전기영동은 전기장을 사용하여 음전하(-)를 띤 DNA를 Agarose gel 매트릭스를 통해 양극(+) 쪽으로 이동시킨다.
짧은 DNA 조각은 긴 DNA 조각보다 젤을 통해 더 빨리 이동한다. 따라서 DNA ladder (Marker, 알려진 길이의 DNA 조각 모음)와 함께 전기영동을 하면 샘플 DNA 조각의 대략적인 길이를 결정할 수 있다.
실험기구
Casting try
Well combs
Voltage source
Gel box
UV light source
Microwave
시약
TAE buffer (50x stock, 1 L) 레시피
| Tris-base | 242 g |
| Acetate(100% acetic acid) | 57.1 ml |
| EDTA | 100 ml 0.5M sodium EDTA |
| dH2O | Up to 1 L |
Agarose
DNA samplesDNA ladder (marker)
Loading buffer
Ethidium bromide (EtBr, stock concentration of 10 mg/mL)
실험방법
- 1% agarose gel을 준비한다. (agarose 1 g을 1xTAE 100 mL에 넣고 잘 섞어준다)

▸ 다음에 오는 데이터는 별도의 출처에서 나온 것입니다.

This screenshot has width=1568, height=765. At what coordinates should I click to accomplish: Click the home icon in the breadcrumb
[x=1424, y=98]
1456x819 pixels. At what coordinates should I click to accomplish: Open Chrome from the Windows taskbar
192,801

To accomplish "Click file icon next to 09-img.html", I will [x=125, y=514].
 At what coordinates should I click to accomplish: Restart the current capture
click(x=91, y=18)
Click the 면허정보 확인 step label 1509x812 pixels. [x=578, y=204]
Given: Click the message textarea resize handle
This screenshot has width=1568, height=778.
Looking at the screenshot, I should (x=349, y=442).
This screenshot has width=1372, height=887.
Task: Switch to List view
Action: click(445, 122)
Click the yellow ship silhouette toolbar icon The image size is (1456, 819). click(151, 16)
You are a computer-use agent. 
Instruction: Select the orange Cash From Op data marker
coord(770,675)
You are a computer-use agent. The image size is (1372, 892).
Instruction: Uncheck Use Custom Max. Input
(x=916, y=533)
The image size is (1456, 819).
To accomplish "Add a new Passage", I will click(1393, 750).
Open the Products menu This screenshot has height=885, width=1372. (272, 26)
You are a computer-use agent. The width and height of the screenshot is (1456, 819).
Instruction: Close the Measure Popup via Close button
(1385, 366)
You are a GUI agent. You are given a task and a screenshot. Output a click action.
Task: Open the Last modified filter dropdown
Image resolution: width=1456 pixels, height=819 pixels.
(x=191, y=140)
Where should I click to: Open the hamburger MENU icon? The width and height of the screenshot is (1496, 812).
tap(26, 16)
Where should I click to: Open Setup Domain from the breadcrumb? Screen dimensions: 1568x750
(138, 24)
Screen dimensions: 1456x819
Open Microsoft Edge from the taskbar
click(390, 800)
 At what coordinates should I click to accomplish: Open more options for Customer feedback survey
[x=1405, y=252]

- Agarose가 완전히 용해될 때까지 1-3분 정도 전자레인지에 돌린다.
- Agarose 용액을 약 50도까지 식힌다.
- (선택사항) EtBr 2-3 uL을 100 mL agarose 용액에 넣는다. (*EtBr은 DNA에 결합하여 UV light에서 DNA를 시각화 할 수 있게 해준다) - agarose 용액에 EtBr을 넣지 않을 경우, 전기영동이 모두 끝난 후 staining 하면 된다.
- 식힌 agarose 용액을 comb가 끼워진 gel casting tray에 붓는다.
- agarose 용액이 고체화 될때까지 4도에서 10-15분 또는 실온에서 20-30분 식힌다.
- DNA 샘플을 loading buffer에 준비한다. (*loading buffer를 사용하면 전기영동이 얼마나 진행되었는지 쉽게 확인할 수있다)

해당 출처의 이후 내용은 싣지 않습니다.